■ Your instructions: Your answer should consist of each line from the data below that contains "will".

Data entries

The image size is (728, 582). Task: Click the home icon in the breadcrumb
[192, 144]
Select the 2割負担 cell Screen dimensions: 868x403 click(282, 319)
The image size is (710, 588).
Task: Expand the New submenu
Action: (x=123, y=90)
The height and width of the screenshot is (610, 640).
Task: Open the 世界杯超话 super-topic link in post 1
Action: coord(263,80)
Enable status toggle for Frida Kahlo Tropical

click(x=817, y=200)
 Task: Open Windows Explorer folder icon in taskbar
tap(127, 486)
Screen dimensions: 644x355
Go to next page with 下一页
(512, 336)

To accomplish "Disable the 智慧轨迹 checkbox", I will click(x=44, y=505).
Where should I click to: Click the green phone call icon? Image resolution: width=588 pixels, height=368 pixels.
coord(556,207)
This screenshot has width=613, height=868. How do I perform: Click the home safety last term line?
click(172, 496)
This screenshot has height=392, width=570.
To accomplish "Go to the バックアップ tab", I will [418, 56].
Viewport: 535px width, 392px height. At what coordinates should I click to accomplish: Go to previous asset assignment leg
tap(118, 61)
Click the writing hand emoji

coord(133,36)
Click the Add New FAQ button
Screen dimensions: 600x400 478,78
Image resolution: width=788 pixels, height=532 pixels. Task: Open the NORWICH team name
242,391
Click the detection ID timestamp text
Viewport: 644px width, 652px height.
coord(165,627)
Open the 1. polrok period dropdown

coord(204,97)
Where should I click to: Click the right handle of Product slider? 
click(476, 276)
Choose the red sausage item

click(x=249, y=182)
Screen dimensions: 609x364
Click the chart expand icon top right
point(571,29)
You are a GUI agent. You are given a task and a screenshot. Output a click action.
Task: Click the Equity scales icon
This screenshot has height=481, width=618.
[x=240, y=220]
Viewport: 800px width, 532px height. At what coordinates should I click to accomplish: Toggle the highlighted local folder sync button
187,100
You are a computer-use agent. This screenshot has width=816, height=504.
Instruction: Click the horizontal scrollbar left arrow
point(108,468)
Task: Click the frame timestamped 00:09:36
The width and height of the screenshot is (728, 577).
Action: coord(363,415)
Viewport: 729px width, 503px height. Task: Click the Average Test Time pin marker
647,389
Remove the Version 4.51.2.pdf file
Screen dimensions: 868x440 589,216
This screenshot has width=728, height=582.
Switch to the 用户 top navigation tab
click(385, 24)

■ Response:
To accomplish "Disable the 智慧轨迹 checkbox", I will click(x=44, y=505).
To accomplish "Go to the バックアップ tab", I will [418, 56].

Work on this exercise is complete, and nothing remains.